─── THE INPUT ───

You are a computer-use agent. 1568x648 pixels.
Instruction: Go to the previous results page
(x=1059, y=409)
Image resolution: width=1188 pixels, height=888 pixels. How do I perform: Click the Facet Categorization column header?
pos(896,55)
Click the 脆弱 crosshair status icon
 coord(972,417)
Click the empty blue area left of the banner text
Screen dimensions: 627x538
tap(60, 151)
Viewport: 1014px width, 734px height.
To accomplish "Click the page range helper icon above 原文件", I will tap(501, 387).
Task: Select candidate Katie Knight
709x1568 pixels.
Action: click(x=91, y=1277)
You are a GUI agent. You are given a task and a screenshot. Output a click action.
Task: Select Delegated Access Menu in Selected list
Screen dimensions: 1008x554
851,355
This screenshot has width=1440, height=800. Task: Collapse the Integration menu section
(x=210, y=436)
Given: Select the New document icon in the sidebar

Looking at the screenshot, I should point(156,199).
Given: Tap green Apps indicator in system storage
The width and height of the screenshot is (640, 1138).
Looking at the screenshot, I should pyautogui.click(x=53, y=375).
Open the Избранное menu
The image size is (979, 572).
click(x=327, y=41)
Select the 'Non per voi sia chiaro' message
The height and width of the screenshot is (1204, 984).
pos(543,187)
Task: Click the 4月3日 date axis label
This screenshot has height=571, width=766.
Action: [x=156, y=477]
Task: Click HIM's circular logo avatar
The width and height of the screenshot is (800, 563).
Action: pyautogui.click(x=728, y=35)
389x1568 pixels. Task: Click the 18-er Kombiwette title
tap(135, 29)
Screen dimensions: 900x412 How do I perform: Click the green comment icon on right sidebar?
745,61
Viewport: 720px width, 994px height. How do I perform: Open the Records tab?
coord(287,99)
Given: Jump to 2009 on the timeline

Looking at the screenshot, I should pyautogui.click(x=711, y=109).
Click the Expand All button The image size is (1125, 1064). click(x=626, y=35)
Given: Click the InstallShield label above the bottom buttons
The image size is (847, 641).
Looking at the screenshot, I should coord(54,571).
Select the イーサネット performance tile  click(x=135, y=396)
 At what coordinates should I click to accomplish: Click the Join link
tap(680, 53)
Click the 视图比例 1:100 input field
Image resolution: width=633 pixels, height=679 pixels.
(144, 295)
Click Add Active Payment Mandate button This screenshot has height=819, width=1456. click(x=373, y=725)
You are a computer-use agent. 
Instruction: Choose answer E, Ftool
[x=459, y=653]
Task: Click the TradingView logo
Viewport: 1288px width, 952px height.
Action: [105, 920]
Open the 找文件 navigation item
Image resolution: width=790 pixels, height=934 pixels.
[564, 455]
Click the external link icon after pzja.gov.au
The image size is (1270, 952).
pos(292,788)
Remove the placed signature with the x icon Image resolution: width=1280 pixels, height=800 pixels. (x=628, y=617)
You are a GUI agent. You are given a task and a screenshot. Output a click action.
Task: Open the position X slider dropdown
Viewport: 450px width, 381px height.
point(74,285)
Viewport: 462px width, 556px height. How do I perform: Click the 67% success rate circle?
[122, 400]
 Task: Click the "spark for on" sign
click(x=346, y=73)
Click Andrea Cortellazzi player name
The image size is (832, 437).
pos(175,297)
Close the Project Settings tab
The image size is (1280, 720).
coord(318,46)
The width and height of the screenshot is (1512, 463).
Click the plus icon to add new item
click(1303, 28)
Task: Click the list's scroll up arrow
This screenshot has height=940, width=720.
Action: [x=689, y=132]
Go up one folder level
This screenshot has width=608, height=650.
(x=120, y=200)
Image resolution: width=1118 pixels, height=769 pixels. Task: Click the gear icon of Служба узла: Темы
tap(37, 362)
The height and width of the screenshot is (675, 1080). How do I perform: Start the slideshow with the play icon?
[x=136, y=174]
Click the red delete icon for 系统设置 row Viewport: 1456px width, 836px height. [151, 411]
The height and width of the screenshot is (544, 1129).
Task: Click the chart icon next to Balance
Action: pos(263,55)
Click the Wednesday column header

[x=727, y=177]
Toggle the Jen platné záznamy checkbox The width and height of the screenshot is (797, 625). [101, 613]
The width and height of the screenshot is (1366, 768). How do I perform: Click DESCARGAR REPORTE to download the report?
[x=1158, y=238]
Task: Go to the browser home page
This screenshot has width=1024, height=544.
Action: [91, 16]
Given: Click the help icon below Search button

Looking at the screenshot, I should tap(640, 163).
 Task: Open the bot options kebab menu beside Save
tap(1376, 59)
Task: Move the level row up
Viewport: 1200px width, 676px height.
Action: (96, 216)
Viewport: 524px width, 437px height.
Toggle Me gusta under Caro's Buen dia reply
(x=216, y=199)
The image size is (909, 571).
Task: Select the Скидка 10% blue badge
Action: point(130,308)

───

ACTIVITY
I'd like the material repeated word for word, please.

ANSWER SPACE
You are a computer-use agent. 1568x648 pixels.
Instruction: Go to the previous results page
(x=1059, y=409)
Image resolution: width=1188 pixels, height=888 pixels. How do I perform: Click the Facet Categorization column header?
pos(896,55)
Click the 脆弱 crosshair status icon
 coord(972,417)
Click the empty blue area left of the banner text
Screen dimensions: 627x538
tap(60, 151)
Viewport: 1014px width, 734px height.
To accomplish "Click the page range helper icon above 原文件", I will tap(501, 387).
Task: Select candidate Katie Knight
709x1568 pixels.
Action: click(x=91, y=1277)
You are a GUI agent. You are given a task and a screenshot. Output a click action.
Task: Select Delegated Access Menu in Selected list
Screen dimensions: 1008x554
851,355
This screenshot has width=1440, height=800. Task: Collapse the Integration menu section
(x=210, y=436)
Given: Select the New document icon in the sidebar

Looking at the screenshot, I should point(156,199).
Given: Tap green Apps indicator in system storage
The width and height of the screenshot is (640, 1138).
Looking at the screenshot, I should pyautogui.click(x=53, y=375).
Open the Избранное menu
The image size is (979, 572).
click(x=327, y=41)
Select the 'Non per voi sia chiaro' message
The height and width of the screenshot is (1204, 984).
pos(543,187)
Task: Click the 4月3日 date axis label
This screenshot has height=571, width=766.
Action: [x=156, y=477]
Task: Click HIM's circular logo avatar
The width and height of the screenshot is (800, 563).
Action: pyautogui.click(x=728, y=35)
389x1568 pixels. Task: Click the 18-er Kombiwette title
tap(135, 29)
Screen dimensions: 900x412 How do I perform: Click the green comment icon on right sidebar?
745,61
Viewport: 720px width, 994px height. How do I perform: Open the Records tab?
coord(287,99)
Given: Jump to 2009 on the timeline

Looking at the screenshot, I should pyautogui.click(x=711, y=109).
Click the Expand All button The image size is (1125, 1064). click(x=626, y=35)
Given: Click the InstallShield label above the bottom buttons
The image size is (847, 641).
Looking at the screenshot, I should coord(54,571).
Select the イーサネット performance tile  click(x=135, y=396)
 At what coordinates should I click to accomplish: Click the Join link
tap(680, 53)
Click the 视图比例 1:100 input field
Image resolution: width=633 pixels, height=679 pixels.
(144, 295)
Click Add Active Payment Mandate button This screenshot has height=819, width=1456. click(x=373, y=725)
You are a computer-use agent. 
Instruction: Choose answer E, Ftool
[x=459, y=653]
Task: Click the TradingView logo
Viewport: 1288px width, 952px height.
Action: [105, 920]
Open the 找文件 navigation item
Image resolution: width=790 pixels, height=934 pixels.
[564, 455]
Click the external link icon after pzja.gov.au
The image size is (1270, 952).
pos(292,788)
Remove the placed signature with the x icon Image resolution: width=1280 pixels, height=800 pixels. (x=628, y=617)
You are a GUI agent. You are given a task and a screenshot. Output a click action.
Task: Open the position X slider dropdown
Viewport: 450px width, 381px height.
point(74,285)
Viewport: 462px width, 556px height. How do I perform: Click the 67% success rate circle?
[122, 400]
 Task: Click the "spark for on" sign
click(x=346, y=73)
Click Andrea Cortellazzi player name
The image size is (832, 437).
pos(175,297)
Close the Project Settings tab
The image size is (1280, 720).
coord(318,46)
The width and height of the screenshot is (1512, 463).
Click the plus icon to add new item
click(1303, 28)
Task: Click the list's scroll up arrow
This screenshot has height=940, width=720.
Action: [x=689, y=132]
Go up one folder level
This screenshot has width=608, height=650.
(x=120, y=200)
Image resolution: width=1118 pixels, height=769 pixels. Task: Click the gear icon of Служба узла: Темы
tap(37, 362)
The height and width of the screenshot is (675, 1080). How do I perform: Start the slideshow with the play icon?
[x=136, y=174]
Click the red delete icon for 系统设置 row Viewport: 1456px width, 836px height. [151, 411]
The height and width of the screenshot is (544, 1129).
Task: Click the chart icon next to Balance
Action: pos(263,55)
Click the Wednesday column header

[x=727, y=177]
Toggle the Jen platné záznamy checkbox The width and height of the screenshot is (797, 625). [101, 613]
The width and height of the screenshot is (1366, 768). How do I perform: Click DESCARGAR REPORTE to download the report?
[x=1158, y=238]
Task: Go to the browser home page
This screenshot has width=1024, height=544.
Action: [91, 16]
Given: Click the help icon below Search button

Looking at the screenshot, I should tap(640, 163).
 Task: Open the bot options kebab menu beside Save
tap(1376, 59)
Task: Move the level row up
Viewport: 1200px width, 676px height.
Action: (96, 216)
Viewport: 524px width, 437px height.
Toggle Me gusta under Caro's Buen dia reply
(x=216, y=199)
The image size is (909, 571).
Task: Select the Скидка 10% blue badge
Action: point(130,308)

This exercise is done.